Saved entries
[Start of section]
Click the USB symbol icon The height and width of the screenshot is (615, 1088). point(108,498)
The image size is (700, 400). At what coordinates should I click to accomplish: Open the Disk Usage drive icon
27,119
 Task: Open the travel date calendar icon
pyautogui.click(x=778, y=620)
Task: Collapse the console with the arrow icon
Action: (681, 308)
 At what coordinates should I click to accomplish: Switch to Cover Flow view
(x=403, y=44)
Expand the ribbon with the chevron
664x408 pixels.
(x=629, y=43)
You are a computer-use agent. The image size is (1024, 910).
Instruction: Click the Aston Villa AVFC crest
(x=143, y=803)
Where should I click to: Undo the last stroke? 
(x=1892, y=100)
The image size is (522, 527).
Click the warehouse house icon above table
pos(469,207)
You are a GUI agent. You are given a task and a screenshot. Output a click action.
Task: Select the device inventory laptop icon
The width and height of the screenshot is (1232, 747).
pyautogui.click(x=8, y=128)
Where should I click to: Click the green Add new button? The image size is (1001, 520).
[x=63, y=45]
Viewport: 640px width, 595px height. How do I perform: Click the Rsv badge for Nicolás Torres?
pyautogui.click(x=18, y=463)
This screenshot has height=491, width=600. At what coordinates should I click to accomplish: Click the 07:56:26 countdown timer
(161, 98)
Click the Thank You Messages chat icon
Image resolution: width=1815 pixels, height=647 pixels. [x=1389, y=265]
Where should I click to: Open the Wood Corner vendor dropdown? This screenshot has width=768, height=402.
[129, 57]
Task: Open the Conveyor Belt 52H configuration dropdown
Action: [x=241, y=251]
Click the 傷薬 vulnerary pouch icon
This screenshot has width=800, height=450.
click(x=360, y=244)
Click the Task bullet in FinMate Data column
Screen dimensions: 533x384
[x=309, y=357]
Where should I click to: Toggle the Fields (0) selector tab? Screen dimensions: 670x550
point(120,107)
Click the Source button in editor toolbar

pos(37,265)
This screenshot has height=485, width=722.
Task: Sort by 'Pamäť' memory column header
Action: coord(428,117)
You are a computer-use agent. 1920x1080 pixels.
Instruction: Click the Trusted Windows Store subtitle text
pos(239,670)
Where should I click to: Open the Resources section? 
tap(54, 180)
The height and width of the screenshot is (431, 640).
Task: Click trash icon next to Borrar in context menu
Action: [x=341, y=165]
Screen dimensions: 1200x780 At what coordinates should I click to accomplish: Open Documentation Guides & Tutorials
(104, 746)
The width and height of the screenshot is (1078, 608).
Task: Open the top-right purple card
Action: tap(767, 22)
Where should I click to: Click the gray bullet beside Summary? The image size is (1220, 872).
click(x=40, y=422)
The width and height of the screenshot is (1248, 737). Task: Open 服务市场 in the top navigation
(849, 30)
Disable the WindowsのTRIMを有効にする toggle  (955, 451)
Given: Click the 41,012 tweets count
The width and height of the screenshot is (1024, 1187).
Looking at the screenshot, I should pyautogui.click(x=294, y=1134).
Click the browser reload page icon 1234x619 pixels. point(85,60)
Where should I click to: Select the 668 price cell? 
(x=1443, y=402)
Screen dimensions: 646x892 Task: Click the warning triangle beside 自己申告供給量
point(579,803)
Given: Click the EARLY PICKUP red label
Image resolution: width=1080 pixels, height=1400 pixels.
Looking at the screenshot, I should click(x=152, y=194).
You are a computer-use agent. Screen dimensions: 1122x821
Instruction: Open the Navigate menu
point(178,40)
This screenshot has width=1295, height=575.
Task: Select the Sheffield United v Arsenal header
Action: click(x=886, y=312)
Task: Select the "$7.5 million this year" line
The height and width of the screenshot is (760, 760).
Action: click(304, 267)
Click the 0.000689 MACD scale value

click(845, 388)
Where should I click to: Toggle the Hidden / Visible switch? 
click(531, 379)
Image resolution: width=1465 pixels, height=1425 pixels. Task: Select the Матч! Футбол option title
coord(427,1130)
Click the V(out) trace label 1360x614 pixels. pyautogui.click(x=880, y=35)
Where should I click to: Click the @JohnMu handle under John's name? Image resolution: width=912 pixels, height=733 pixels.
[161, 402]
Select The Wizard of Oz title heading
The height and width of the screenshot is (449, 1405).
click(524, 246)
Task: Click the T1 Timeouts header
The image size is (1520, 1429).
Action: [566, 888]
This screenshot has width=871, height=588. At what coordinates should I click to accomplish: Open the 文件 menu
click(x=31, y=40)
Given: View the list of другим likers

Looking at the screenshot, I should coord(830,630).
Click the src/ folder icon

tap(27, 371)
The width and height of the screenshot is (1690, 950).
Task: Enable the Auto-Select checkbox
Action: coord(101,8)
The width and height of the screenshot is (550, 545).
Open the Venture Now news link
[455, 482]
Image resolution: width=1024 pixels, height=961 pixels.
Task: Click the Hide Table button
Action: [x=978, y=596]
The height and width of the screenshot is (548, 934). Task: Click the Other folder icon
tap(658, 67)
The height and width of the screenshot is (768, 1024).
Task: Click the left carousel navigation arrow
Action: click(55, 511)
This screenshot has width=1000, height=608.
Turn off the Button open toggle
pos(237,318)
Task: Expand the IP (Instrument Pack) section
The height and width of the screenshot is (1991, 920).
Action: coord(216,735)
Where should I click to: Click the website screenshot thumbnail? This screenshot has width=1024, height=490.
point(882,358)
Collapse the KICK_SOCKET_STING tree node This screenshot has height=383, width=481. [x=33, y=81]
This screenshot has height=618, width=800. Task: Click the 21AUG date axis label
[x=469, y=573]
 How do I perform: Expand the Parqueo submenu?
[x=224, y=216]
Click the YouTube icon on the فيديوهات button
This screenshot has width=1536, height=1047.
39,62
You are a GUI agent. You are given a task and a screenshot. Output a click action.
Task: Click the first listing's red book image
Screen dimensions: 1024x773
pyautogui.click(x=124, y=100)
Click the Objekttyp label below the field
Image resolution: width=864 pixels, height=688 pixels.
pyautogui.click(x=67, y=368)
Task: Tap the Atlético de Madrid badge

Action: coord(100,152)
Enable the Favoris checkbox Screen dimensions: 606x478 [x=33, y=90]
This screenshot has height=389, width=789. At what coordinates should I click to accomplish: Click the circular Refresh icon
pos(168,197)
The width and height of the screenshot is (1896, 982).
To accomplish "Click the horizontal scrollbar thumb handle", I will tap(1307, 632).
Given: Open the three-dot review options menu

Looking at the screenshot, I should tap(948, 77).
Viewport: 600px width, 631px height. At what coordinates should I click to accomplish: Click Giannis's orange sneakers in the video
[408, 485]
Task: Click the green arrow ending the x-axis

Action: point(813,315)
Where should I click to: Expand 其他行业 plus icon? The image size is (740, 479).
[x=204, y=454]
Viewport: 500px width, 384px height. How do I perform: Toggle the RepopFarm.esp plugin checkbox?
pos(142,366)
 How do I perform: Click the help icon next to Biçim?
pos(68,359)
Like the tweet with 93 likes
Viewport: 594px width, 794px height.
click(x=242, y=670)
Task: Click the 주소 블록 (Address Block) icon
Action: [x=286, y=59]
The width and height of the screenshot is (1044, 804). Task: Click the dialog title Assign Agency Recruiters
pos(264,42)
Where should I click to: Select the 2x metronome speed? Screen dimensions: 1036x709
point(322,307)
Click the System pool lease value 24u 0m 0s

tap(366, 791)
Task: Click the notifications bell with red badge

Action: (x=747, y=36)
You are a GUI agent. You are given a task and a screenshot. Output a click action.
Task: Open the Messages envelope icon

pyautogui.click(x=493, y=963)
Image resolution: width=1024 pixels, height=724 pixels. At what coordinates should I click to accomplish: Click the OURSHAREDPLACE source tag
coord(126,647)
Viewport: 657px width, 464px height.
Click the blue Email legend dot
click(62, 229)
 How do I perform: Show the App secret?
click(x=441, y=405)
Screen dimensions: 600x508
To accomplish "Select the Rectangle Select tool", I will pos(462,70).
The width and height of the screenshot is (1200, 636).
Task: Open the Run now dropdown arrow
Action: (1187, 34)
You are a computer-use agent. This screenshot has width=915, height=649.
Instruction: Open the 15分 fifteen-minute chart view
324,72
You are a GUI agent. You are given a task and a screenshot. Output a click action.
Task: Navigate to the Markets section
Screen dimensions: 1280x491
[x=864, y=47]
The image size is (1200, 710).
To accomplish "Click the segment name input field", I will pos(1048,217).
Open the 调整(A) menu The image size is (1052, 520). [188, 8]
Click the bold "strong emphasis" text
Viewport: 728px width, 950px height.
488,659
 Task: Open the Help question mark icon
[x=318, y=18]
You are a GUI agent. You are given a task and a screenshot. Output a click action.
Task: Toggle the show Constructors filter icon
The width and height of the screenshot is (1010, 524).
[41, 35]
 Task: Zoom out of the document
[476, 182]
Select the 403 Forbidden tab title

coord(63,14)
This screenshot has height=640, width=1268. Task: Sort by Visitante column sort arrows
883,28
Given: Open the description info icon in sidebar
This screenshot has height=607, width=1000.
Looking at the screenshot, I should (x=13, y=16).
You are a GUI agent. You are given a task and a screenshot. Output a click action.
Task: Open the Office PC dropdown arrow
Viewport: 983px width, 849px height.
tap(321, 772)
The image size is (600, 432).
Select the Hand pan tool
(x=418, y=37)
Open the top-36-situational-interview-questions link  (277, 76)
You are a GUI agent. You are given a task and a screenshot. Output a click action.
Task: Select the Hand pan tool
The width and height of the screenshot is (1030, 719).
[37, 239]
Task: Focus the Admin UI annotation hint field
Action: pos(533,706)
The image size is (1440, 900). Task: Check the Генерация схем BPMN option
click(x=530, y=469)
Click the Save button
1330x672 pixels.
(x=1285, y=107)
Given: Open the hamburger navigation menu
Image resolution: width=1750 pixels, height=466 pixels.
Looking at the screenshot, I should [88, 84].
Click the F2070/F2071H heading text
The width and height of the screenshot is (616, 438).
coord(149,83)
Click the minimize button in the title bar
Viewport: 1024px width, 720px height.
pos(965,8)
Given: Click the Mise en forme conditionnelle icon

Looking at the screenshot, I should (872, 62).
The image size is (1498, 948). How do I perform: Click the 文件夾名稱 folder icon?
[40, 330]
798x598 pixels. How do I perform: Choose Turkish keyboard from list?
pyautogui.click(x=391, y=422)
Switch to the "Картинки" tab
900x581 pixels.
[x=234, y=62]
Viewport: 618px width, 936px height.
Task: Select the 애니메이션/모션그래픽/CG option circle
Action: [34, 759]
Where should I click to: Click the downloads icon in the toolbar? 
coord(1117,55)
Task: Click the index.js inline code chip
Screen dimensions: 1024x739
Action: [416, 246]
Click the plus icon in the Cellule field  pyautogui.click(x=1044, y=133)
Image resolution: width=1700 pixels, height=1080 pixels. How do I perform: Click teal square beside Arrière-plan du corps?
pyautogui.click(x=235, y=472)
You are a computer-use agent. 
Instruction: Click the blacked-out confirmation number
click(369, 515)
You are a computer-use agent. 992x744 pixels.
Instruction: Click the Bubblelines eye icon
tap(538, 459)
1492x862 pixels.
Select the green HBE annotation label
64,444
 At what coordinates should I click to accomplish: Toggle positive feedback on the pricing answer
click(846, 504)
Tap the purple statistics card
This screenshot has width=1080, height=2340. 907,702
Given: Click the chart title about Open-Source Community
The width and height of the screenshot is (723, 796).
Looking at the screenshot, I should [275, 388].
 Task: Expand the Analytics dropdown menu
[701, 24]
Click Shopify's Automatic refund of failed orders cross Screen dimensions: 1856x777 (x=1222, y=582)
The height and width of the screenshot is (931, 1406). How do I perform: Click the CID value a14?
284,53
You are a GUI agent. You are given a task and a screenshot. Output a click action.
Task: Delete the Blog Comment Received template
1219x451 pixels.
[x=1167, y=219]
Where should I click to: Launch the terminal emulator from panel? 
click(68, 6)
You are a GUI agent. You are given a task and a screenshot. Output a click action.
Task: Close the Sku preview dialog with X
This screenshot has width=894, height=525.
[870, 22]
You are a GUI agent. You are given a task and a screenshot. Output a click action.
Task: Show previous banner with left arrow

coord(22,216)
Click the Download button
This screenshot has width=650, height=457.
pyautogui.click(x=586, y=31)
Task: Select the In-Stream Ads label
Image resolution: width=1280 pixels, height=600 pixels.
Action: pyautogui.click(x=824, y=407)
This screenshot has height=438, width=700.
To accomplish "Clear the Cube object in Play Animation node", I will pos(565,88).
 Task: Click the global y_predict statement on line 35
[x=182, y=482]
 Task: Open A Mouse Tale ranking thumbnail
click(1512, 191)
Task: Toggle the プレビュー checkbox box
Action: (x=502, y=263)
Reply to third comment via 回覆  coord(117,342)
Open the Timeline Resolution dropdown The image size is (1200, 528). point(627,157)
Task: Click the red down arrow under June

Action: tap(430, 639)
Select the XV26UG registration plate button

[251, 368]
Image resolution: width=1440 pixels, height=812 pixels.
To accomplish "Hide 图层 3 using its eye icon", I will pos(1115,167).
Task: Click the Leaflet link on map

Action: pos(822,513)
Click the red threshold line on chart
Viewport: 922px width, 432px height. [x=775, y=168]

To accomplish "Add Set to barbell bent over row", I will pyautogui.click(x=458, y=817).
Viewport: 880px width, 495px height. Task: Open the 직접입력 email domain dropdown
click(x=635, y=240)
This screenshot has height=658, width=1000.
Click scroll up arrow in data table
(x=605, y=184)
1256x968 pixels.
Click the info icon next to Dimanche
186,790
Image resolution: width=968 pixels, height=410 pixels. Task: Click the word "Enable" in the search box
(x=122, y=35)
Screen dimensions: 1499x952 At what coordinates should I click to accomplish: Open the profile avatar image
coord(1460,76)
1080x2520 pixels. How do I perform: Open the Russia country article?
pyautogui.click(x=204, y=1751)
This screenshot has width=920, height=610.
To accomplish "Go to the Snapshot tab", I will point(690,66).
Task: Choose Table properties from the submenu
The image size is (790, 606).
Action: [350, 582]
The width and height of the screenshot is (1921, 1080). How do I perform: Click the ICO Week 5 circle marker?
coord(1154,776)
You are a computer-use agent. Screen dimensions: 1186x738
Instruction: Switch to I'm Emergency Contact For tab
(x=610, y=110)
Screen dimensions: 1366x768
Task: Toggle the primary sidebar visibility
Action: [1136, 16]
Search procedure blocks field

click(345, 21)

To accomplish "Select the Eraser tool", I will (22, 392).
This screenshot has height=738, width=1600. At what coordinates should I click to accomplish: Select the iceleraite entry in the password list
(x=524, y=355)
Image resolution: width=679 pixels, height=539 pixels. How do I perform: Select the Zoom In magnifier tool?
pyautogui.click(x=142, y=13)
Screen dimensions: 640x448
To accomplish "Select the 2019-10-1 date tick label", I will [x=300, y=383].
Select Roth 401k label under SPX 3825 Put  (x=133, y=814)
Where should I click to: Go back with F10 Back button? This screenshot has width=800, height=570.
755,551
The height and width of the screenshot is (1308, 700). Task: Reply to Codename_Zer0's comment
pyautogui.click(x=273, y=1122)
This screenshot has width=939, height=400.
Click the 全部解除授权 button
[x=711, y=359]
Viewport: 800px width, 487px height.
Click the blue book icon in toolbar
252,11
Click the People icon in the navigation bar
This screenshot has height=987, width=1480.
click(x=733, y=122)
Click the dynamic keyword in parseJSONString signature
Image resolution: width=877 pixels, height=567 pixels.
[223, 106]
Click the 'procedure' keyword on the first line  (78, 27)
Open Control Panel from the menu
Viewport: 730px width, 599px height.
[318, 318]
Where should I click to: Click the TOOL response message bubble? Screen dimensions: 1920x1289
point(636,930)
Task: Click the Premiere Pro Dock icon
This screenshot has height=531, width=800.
[End of section]
● **Work to be completed**: Pull every line holding "computer" out of the records.

● **Task solution**:
You are a computer-use agent. The image size is (1024, 910).
You are a computer-use agent. 1920x1080 pixels.
You are a computer-use agent. Screen dimensions: 1122x821
You are a computer-use agent. This screenshot has width=915, height=649.
You are a computer-use agent. 
You are a computer-use agent. 992x744 pixels.
You are a computer-use agent. Screen dimensions: 1186x738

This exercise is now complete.